Mehmet Nabi Batuk
Topraklarının verimliliği, Mersin Limanı nedeniyle hem Türkiye’nin hem de tüm dünyanın gıda ihtiyacının büyük bir bölümünün karşılandığı Mersin’de Tarımsal Ürün İşletme İhtisas Organize Sanayi Bölgesi (TÜİOSB) sonunda Tarsus ilçesinde kuruldu.
Buğday, arpa, çavdar, pirinç, nohut, mercimek gibi baklagil ürünlerinin, yerfıstığı, susam ve pamuk gibi sanayi ürünlerinin, domates, biber, patlıcan, fasulye, kabak, bakla, bamya, hıyar, ıspanak, lahana, marul, soğan ve karnabahar gibi neredeyse tüm sebzelerin, limon, portakal, mandalina, greyfurt gibi tüm turunçgillerin, üzüm, keçiboynuzu, zeytin, nar, muz, incir, erik, badem ve kayısı gibi neredeyse tüm meyvelerin yetiştirildiği bir kentte geç kalan yatırım diye adlandırılan projede gözler yapılacak faaliyetlere ve çalışmalara çevrildi.
“MARKAMIZ OLMADIĞI SÜRECE ONLARCA FABRİKAMIZ OLSA NE YAZAR”
Meyve, sebze, hububat ve bakliyatın işlenmesi alanında binlerce kayıtlı firması olan Mersin’de kurulan TÜİOSB’in geç kalan bir yatırım olduğu değerlendirmesi yağan Tarsus Ziraat Odası Başkanı Ali Ergezer, projeyi önemli bulduklarını ancak kaliteli ürün üretecek markalar olmadan yatırımın başarılı olamayacağını kaydetti.

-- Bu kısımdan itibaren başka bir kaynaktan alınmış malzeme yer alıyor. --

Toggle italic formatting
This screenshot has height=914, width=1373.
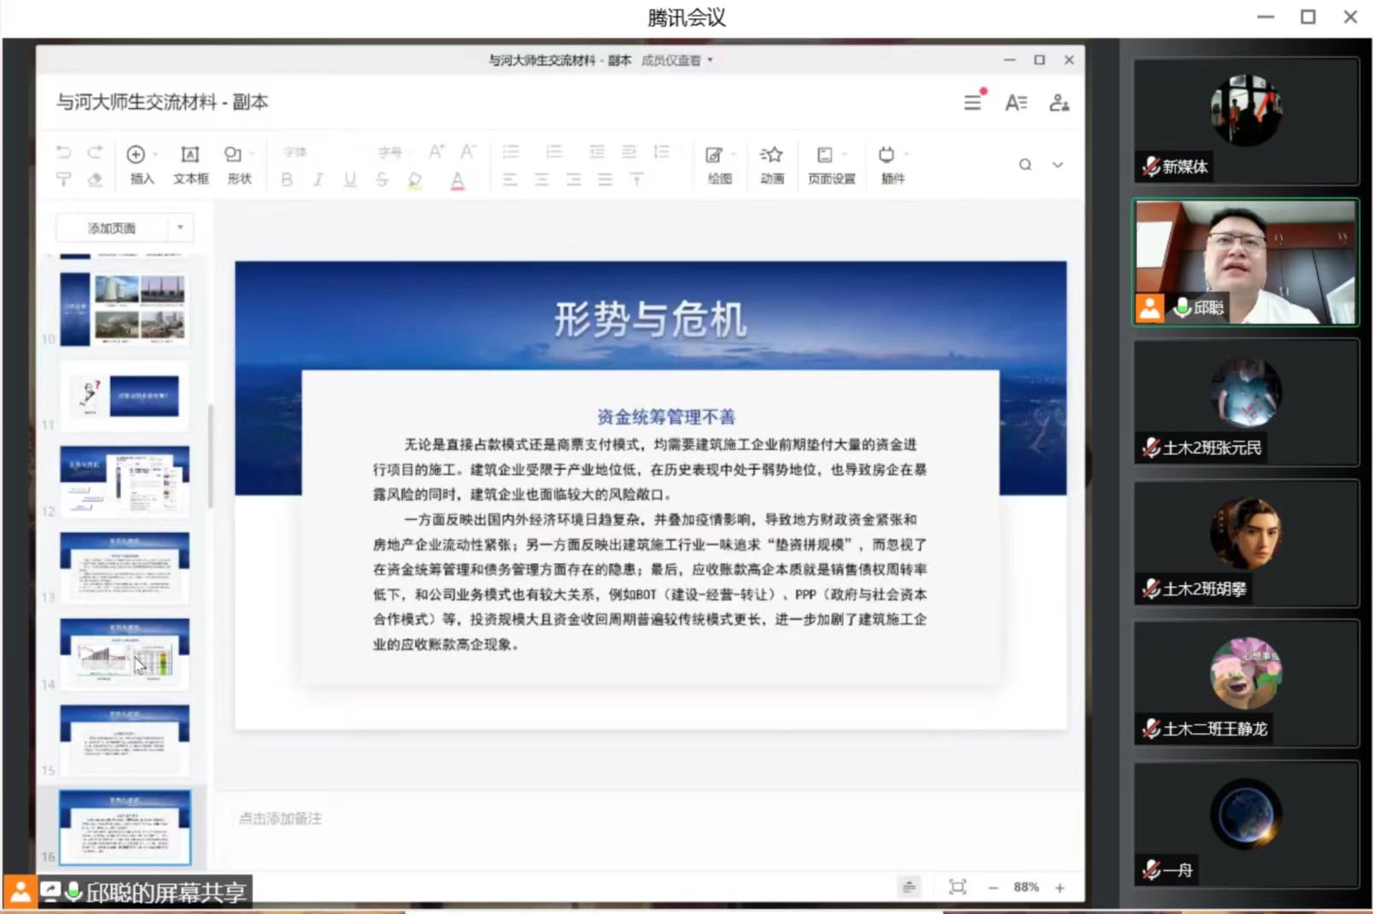318,179

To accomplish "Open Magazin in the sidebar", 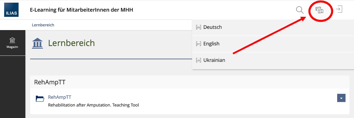I will coord(12,43).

Ergezer, “Burada bir sanayi bölgesi kuruluyor ama kim gelip burada üretim yapacak? Bir markamız olmadığı sürece onlarca fabrikamız olsa ne yazar olmasa ne yazar. Çiftçinin elinde zaten bir marka olmuş olsaydı hiç kimseye ihtiyacı kalmazdı. Bizim koskoca Tarsus ilçemizde kendine marka yaratabilmiş Sarıoğlan Zeytinimiz tek var. Tarsus Beyazı üzümümüz yine kendi kendine marka yaratmıştır” dedi.
“AVRUPALI BİZDEN 30 KURUŞA ALDIĞI PORTAKILI, SIKIP 3 LİRA’YA SATIYOR”
Mersin’de çiftçinin üreteceği ürünlerin işleyecek fabrikaların kurulumunda çok geç kalındığını da ifade eden Ergezer, “Ürettiğimiz ürünlerin işlenip piyasaya sunulacağı işletmelerin kurulması gerekiyor. Ben bugün portakalı yiyorum anma portakal suyunu sıkamıyorum. Bugün Avrupa ülkeleri bizden 30 kuruşa portakal alıyor onu sanayisine götürüyor işliyor sonrada onu 300 kuruştan satıyor. Bugün hem Tarsus’ta hem de Mut’ta aşağı yukarı 6 milyon zeytin ağacımız var. Yıllık üretimimiz 150 bin tondur. Avrupalılar yine gelip buradan zeytinleri alıyor oraya götürüyor dünyanın en iyi zeytin yağı diye dünyaya pazarlıyor” dedi.
“KALİTE İÇİN DENETİM GÜÇLENDİRİLMELİ”
Geçtiğimiz dönemde bazı kötü niyetli sanayicilerin gıda ürünlerinin kalitesini ve vatandaşın sağlığını düşürecek uygulamalara imza attığını hatırlatan Ergezer, TÜİOSB’te üretilen ürünlerin kaliteli ve güvenilir olması için üretim sürecinden tüketime kadar güçlü bir denetim mekanizması gerektiğini söyledi. Ergezer, “Bu işin şeytani yönünü öğrenen insanlar var. Örneğin bir zeytinyağı markası kurmaya kalktığımızda onun içine ayçiçeği koyuyorlar. Sonra tüketici bu yağı alıp kullandığında bir daha kullanmak istemiyor. Ve olan markaya oluyor. Ayrıca günümüzde Mersin’deki bu fabrikaları denetleyecek bir mekanizma yok. Daha en baştan çiftçiden alınan her şeyi denetlenmesi gerekiyor” dedi.
“ÇİFTÇİNİN YENİ BİR ANLAYIŞA İHTİYACI VAR”
Çiftçilerinde bu alanda faaliyet gösterebileceğini ancak teorik ve maddi desteğe ihtiyaçları olduğunu kaydeden Ergezer, “Bugün Ankara’ya giden insanlara bakarsak hep ithalatçı insanlar gidiyor. Çünkü çiftçinin Ankara’ya gidebilmesi için ceplerinde harcayacakları sermaye yoktur. Bu konuda devlet bugüne kadar üreticiyi unutmuştur. İşin kolayı seçiliyor ve onlar getirsin biz burada yiyelim deniyor. Ben bugün üreticiyim ama öyle bir düzen kurmuşlar ki ben bile tüketici olmuş durumdayım. Gidiyorum AVM’lerden üzerinde ithal yazan nohut, mercimek almak zorunda kalıyorum. Çiftçi bir insan ithal ürün yemek ister mi? Ama Türkiye’nin her tarafında ithal ürünleri yayıyorlar. En son İran’dan karpuz ithal edip piyasaya sundular. Burada eksiğimiz sadece hammadde üreten insanlar olmamız. Bizim tarımın her yönünü kullanacağımız bir anlayışa ihtiyacımız var” diye konuştu.